**Short problem**. Starting at the line that contains "You are a GUI" and stopping after the line that contains "pos(864,42)", give those records as a CSV with two columns, instruction and action. Make one row per record, put each field in quotes, turn line breaks into spaces, and leave out the pictures.

-- START Data supplied --

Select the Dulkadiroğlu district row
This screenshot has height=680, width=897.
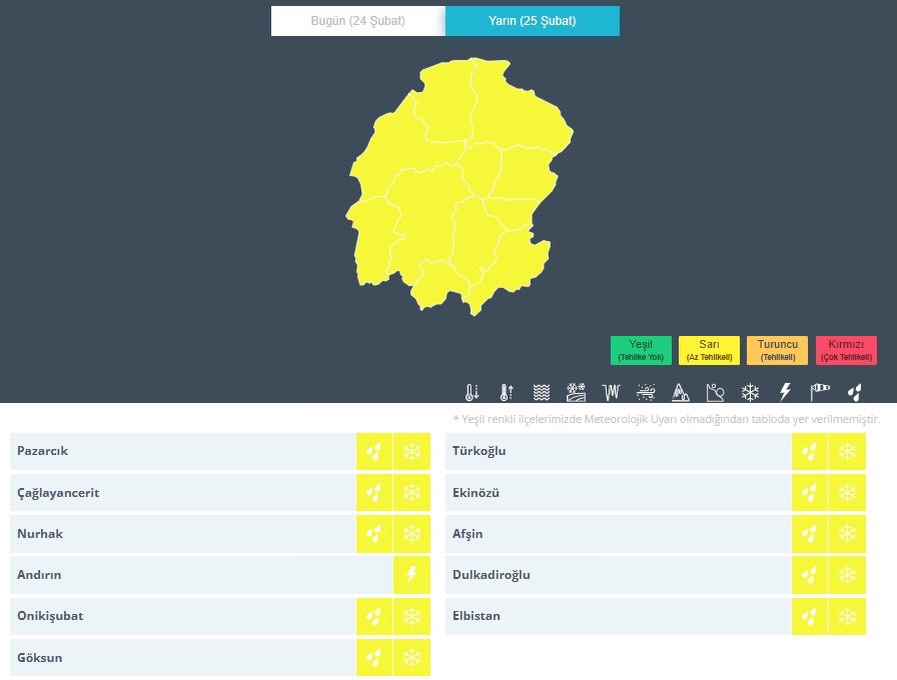click(615, 575)
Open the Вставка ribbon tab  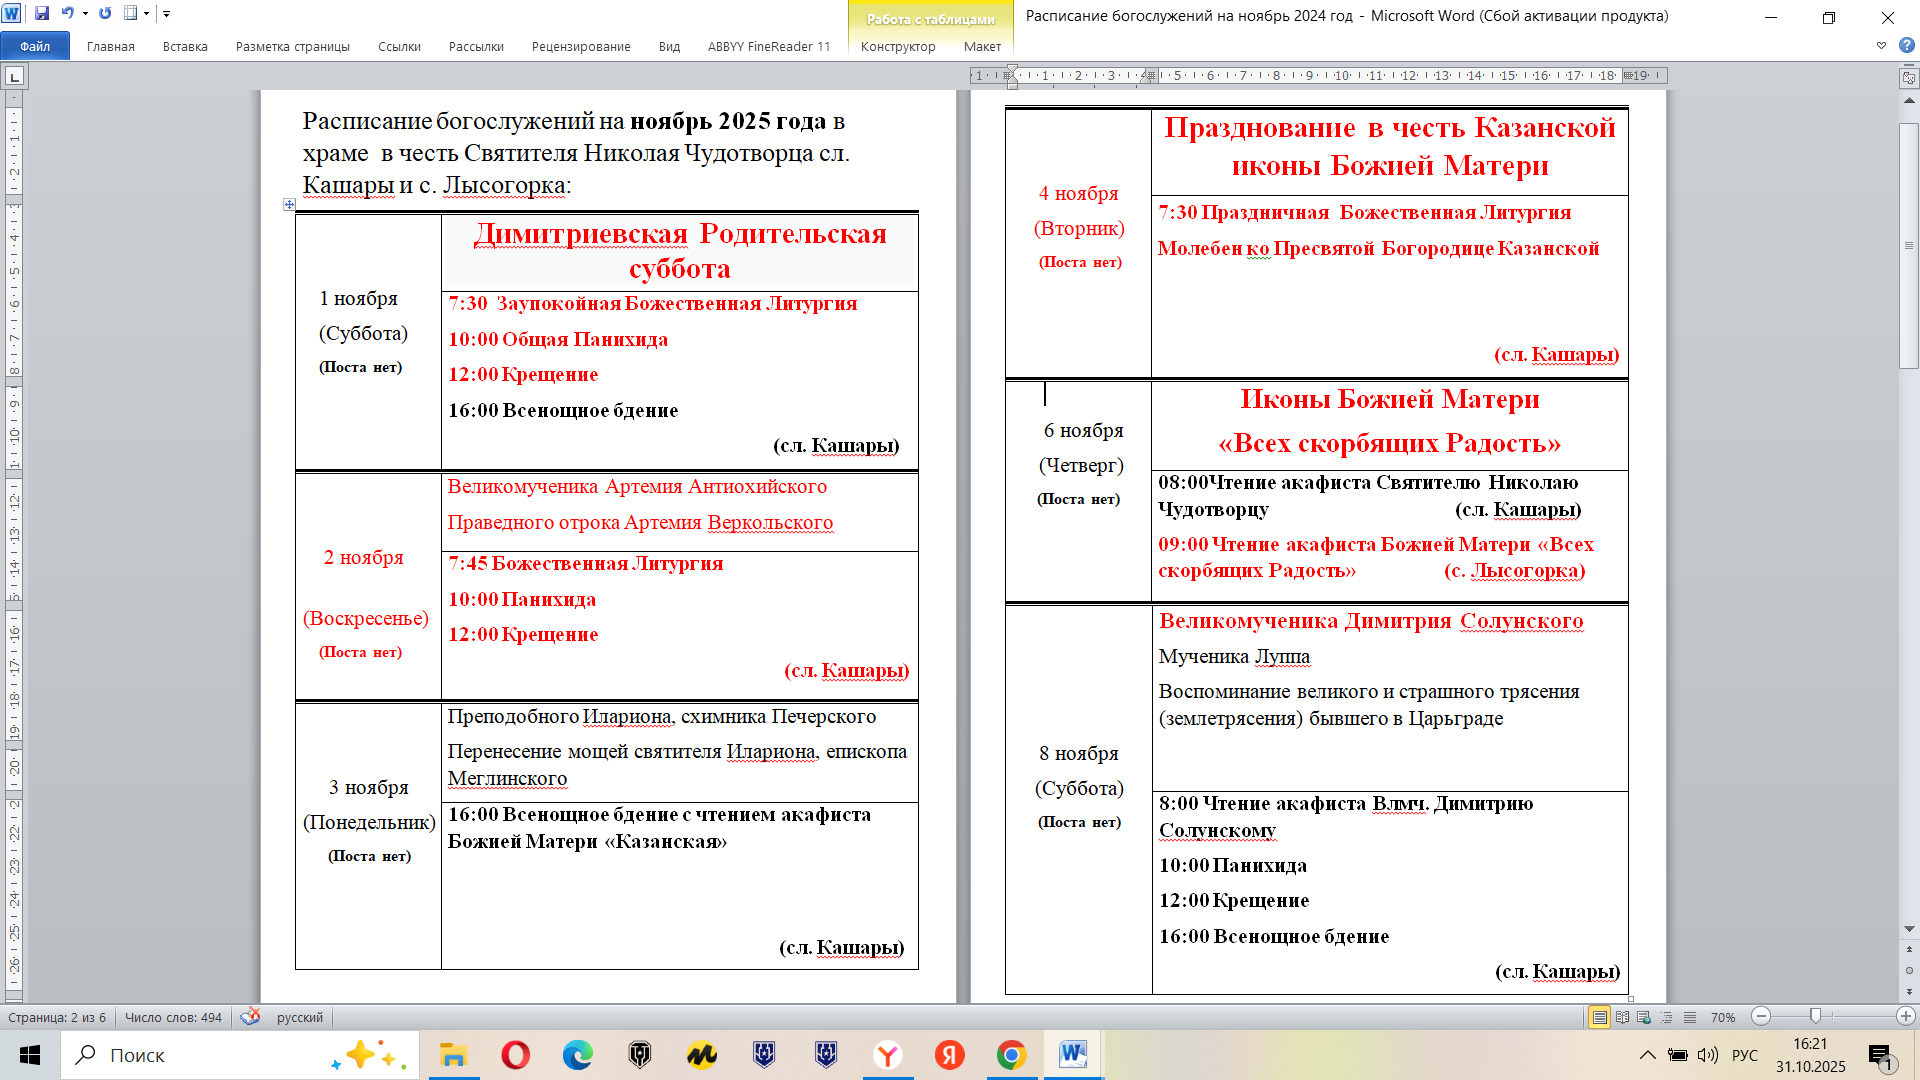[185, 46]
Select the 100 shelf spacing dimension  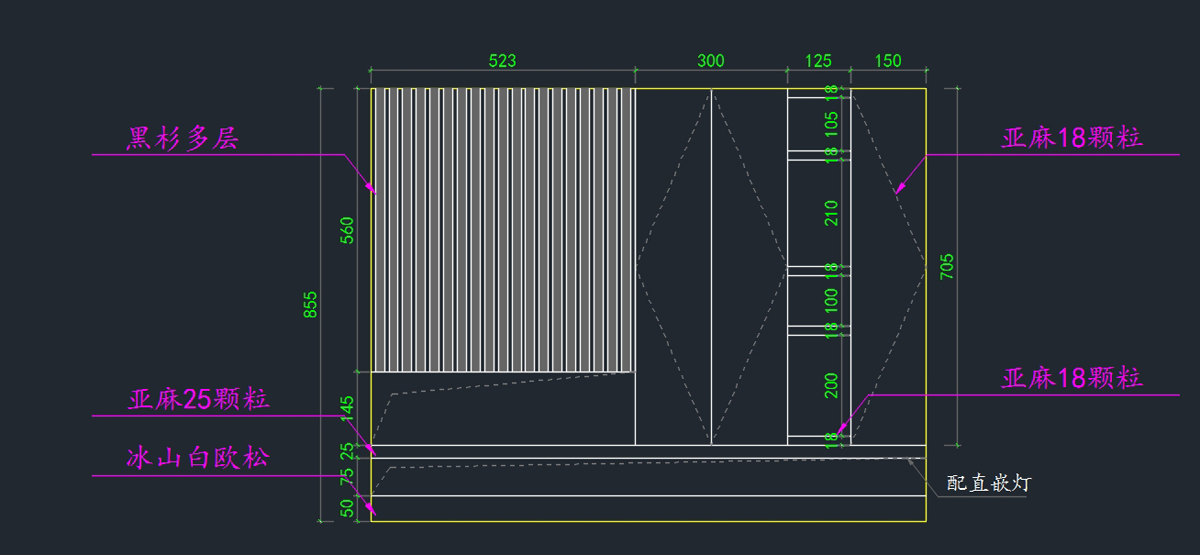point(831,300)
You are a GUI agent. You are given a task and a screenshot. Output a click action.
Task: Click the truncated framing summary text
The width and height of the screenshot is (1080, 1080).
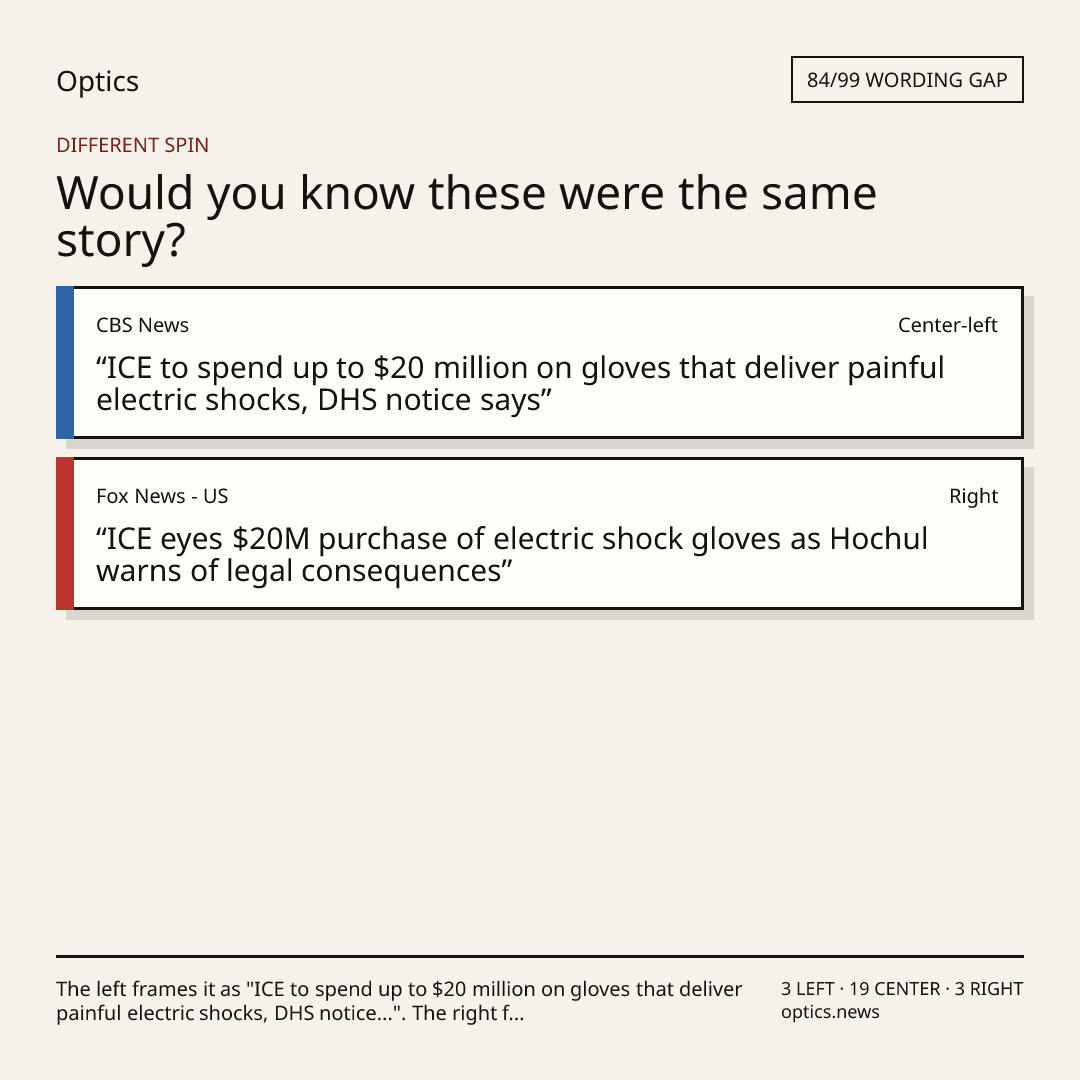tap(399, 1001)
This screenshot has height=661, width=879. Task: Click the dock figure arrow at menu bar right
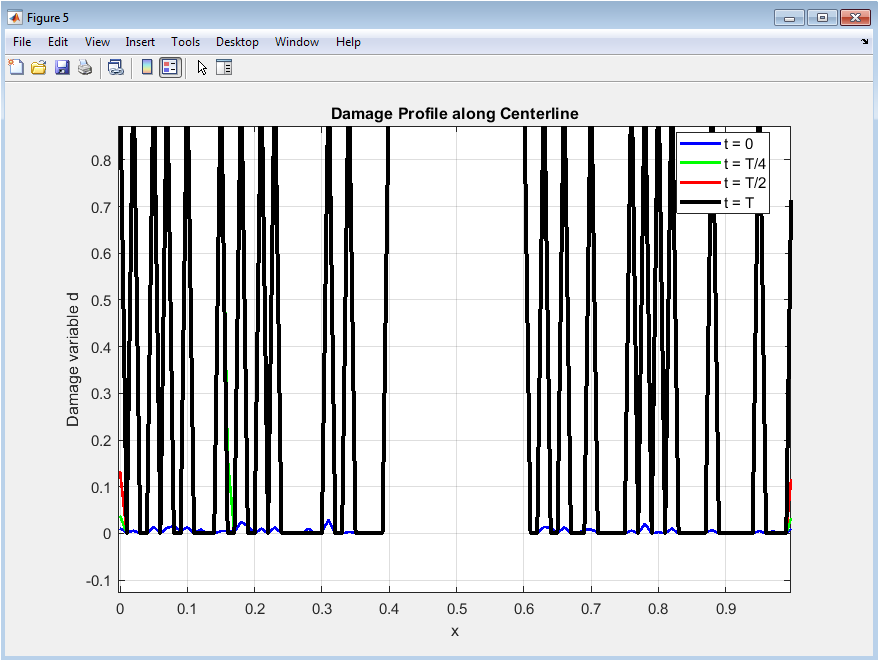pos(864,42)
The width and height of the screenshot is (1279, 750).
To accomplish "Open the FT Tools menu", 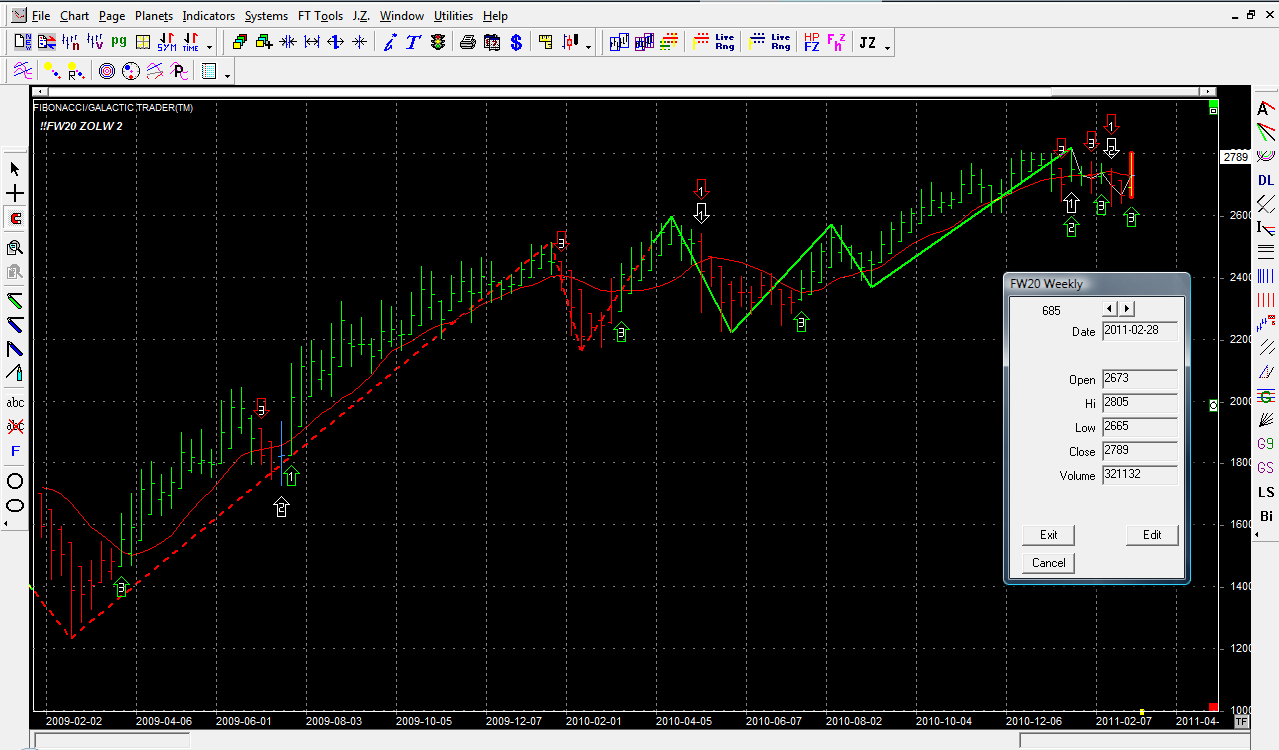I will point(320,16).
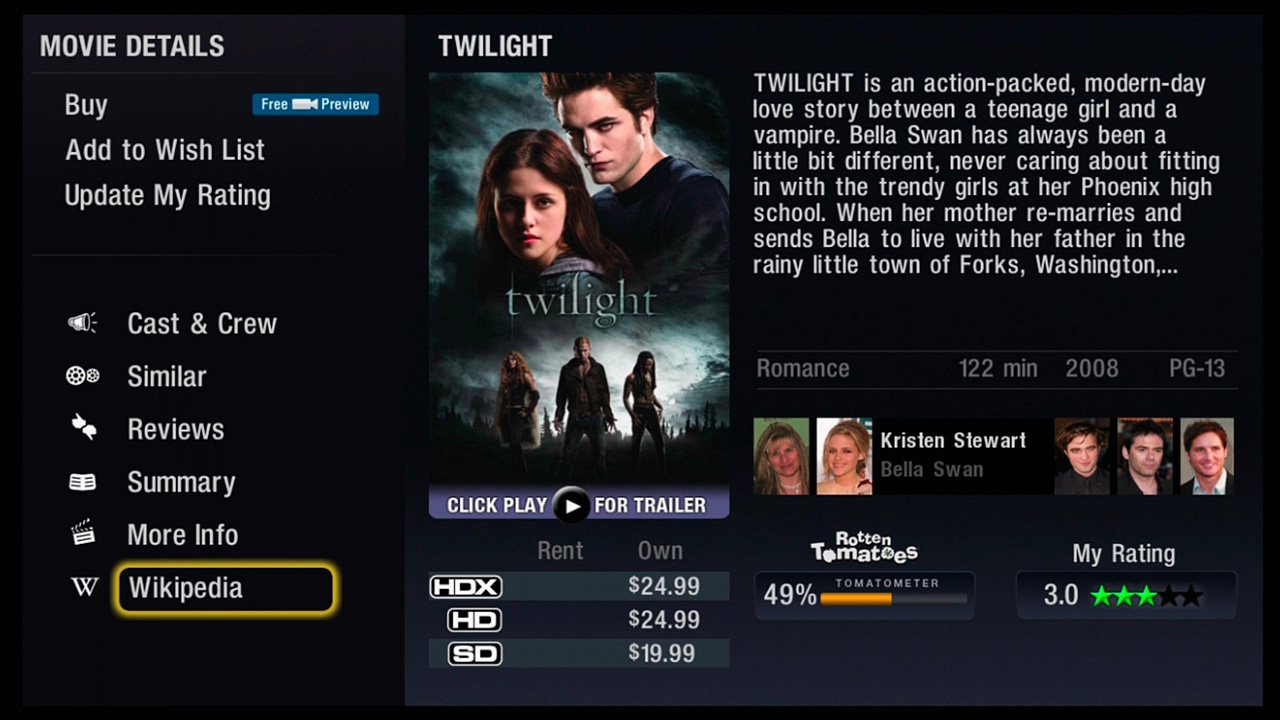
Task: Click the HD format badge
Action: tap(474, 620)
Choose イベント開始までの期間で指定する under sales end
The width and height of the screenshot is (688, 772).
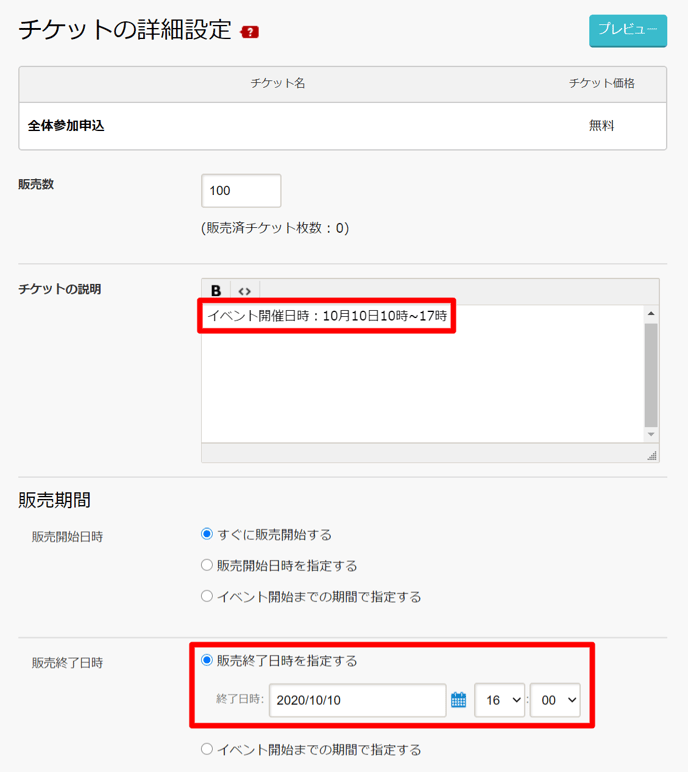click(207, 749)
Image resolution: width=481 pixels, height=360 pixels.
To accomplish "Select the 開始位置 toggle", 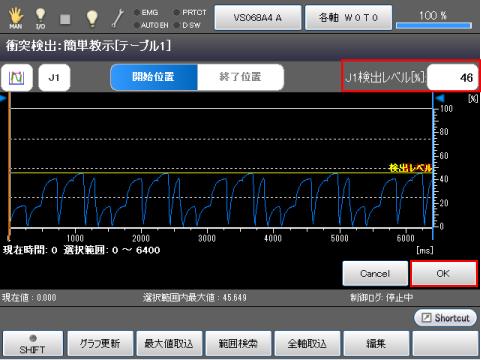I will [154, 77].
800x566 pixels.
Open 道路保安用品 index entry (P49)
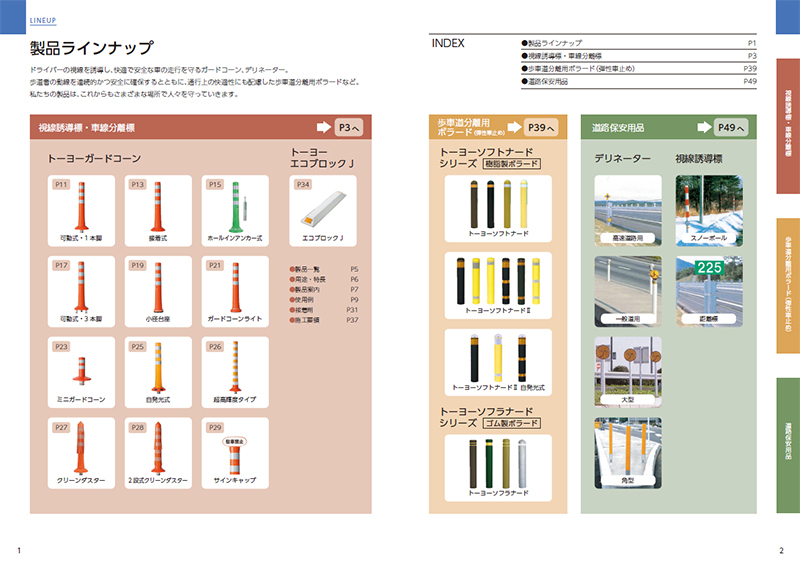(x=546, y=81)
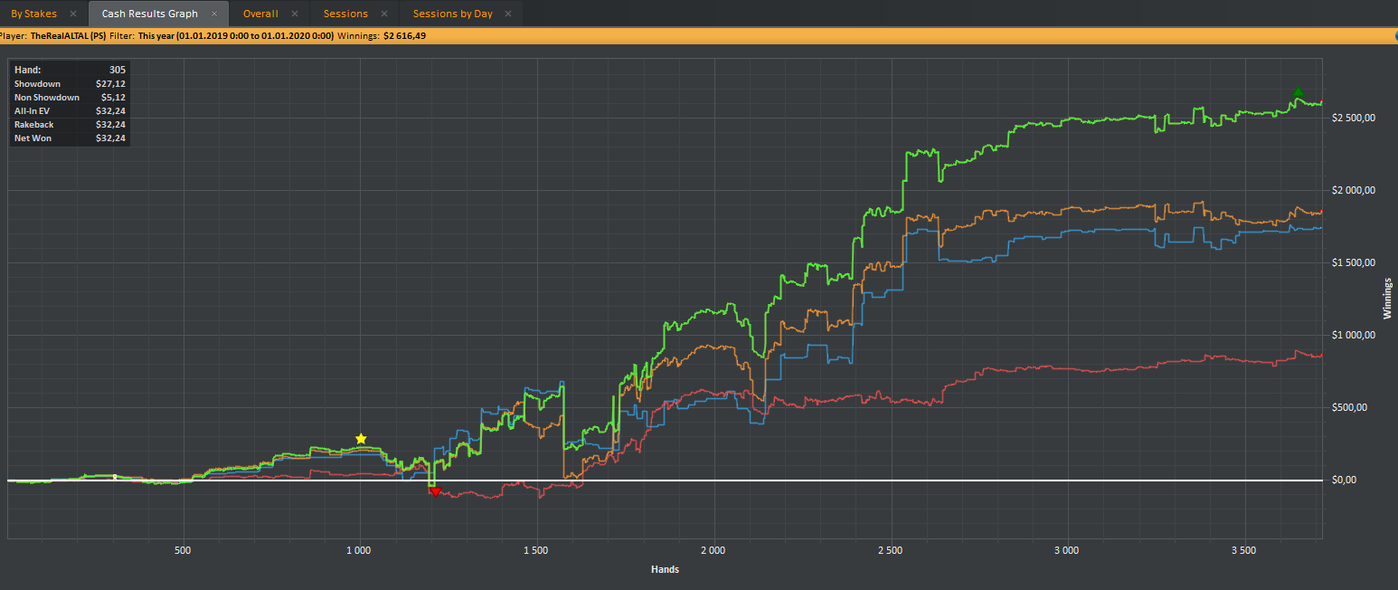The height and width of the screenshot is (590, 1398).
Task: Click the yellow star marker on graph
Action: pyautogui.click(x=361, y=439)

-- END Data supplied --

**Exercise response**.
instruction,action
"You are a GUI agent. You are given a task and a screenshot. Output a click action. Task: Click the truncated framing summary text The width and height of the screenshot is (1080, 1080).","tap(399, 1001)"
"This screenshot has height=661, width=879. Task: Click the dock figure arrow at menu bar right","pos(864,42)"